EXTRAIT DU DOCUMENT ::
>>

G-Money au Zoofest : Le roi de Laval
ZOOFEST 2015

G-Money au Zoofest : Le roi de Laval

Petit gangstérisme, gros swag et gros bling bling sont dans la mire de Guillaume Choquette, qui invente dans la pièce G-Money un personnage de rappeur adulescent  qui gère du gros cash sale à Laval. Entrevue.

On le surnomme G-Money, il a 29 ans et il vit désormais à Laval même si, se vante-t-il, il est un pur Montréalais. Se racontant dans une langue rythmée, proche du spoken word, et mêlant son parcours à celui des missions  virtuelles auxquelles il s’adonne dans un jeu vidéo, G-Money est un ado rappeur et pseudo-gangster dans un corps d’adulte. Il vit de petits trafics et de petite criminalité, tentant de faire la loi dans un Laval de bitume.

Après King Dave, d’Alexandre Goyette, voici un autre solo théâtral sur l’engrenage criminel dans lequel s’enfonce un jeune du nord de Montréal, dans une langue qui claque et dans un rythme hachuré. Guillaume B. Choquette n’a pas vu le spectacle à succès de Goyette, mais il a lu la pièce et admet que son univers fait écho à celui de King Dave (dont l’adaptation cinématographique a été tournée récemment). «Sans aucun doute, Alexandre Goyette et moi avons côtoyé le même genre de monde pendant notre adolescence dans Ahuntsic et avons vu chez ce monde-là une forte théâtralité. Mon texte diffère du sien dans la mesure où il est plus humoristique et qu’il s’intéresse à la construction identitaire factice du personnage davantage qu’à sa descente aux enfers. Mais je pense que, tous les deux, nous avons vu le potentiel dramatique et voulu explorer la puissance de la parole chez une certaine catégorie de petits gangsters de ces quartiers-là.»

<<

DONNÉES FOURNIES ::
>>

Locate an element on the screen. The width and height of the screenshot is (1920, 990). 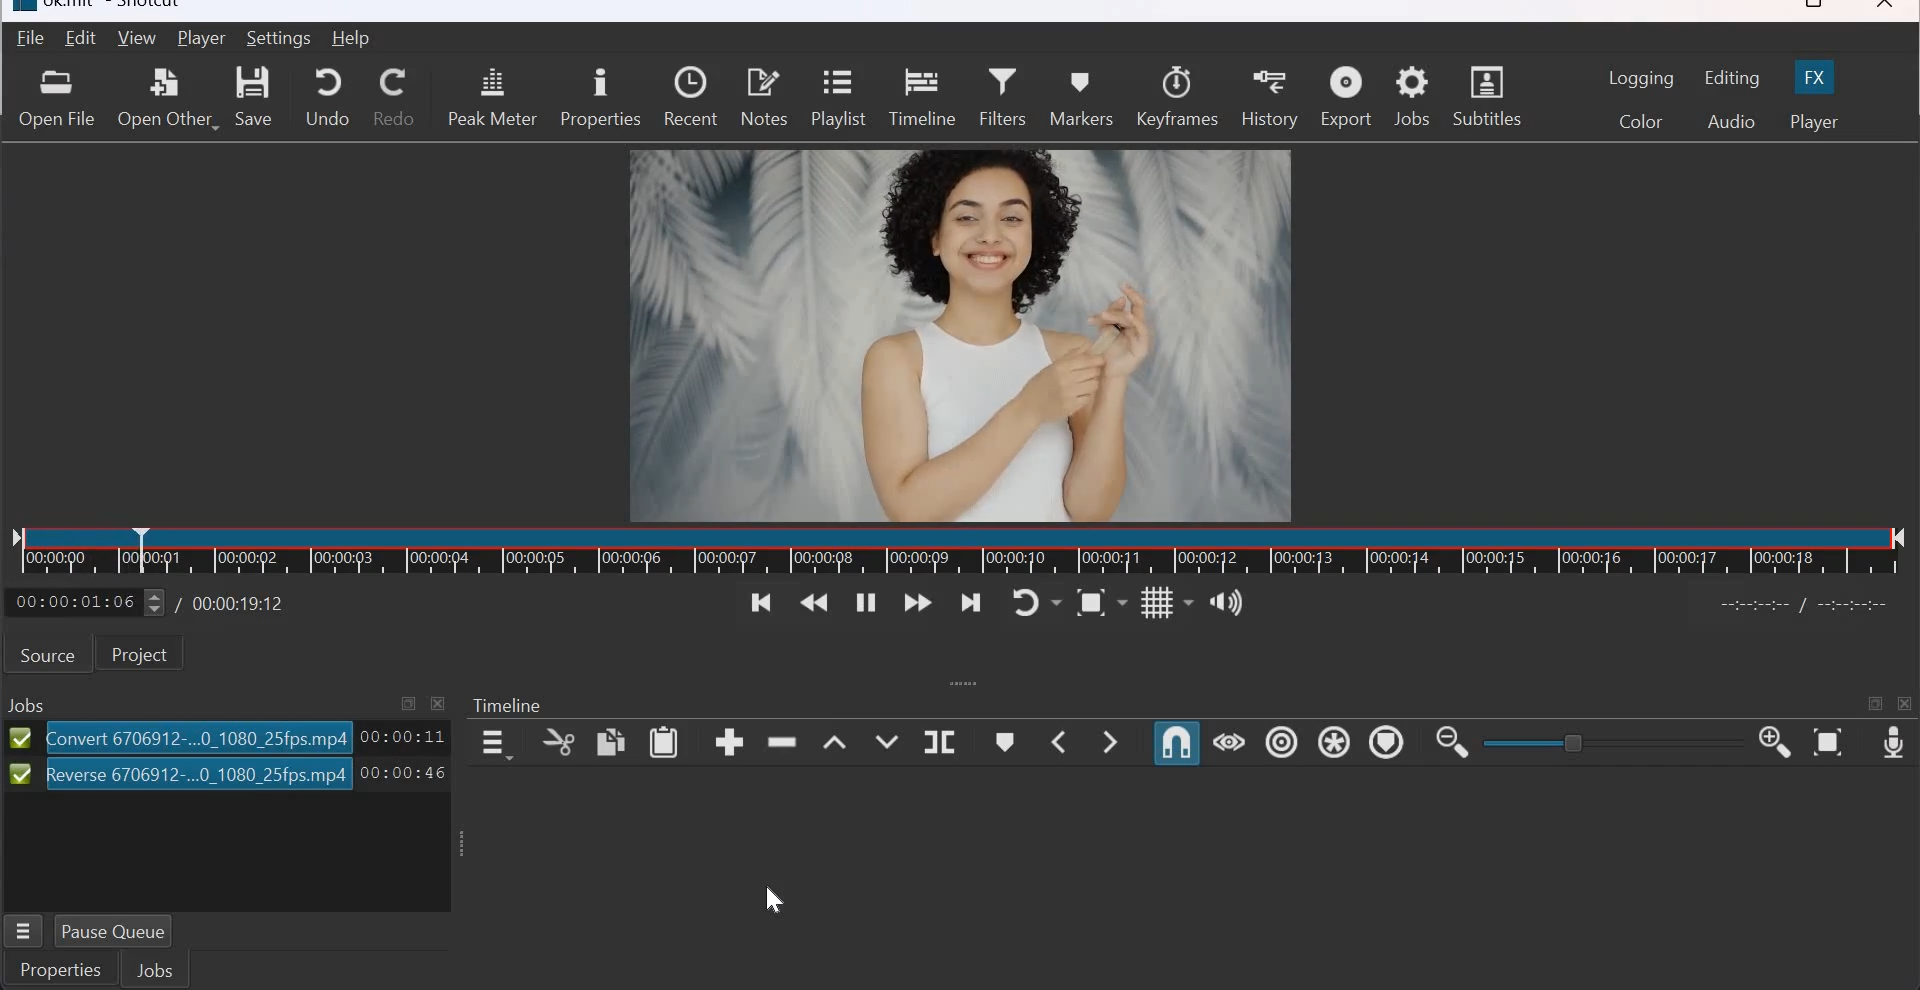
Reverse 6706912-...0_1080_25fps.mp4 is located at coordinates (196, 774).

<<

Résumez l'extrait du document en deux phrases. Ces données n'interviennent aucunement dans ce travail.

RÉPONSE ATTENDUE :: Dans la pièce G-Money, présentée au Zoofest 2015, Guillaume Choquette invente un rappeur de 29 ans, pseudo-gangster dans un corps d'adulte, qui vit de petits trafics à Laval et se raconte dans une langue rythmée proche du spoken word. L'auteur admet que son univers fait écho à celui de King Dave, d'Alexandre Goyette, mais précise que son texte est plus humoristique et s'intéresse davantage à la construction identitaire factice du personnage qu'à sa descente aux enfers.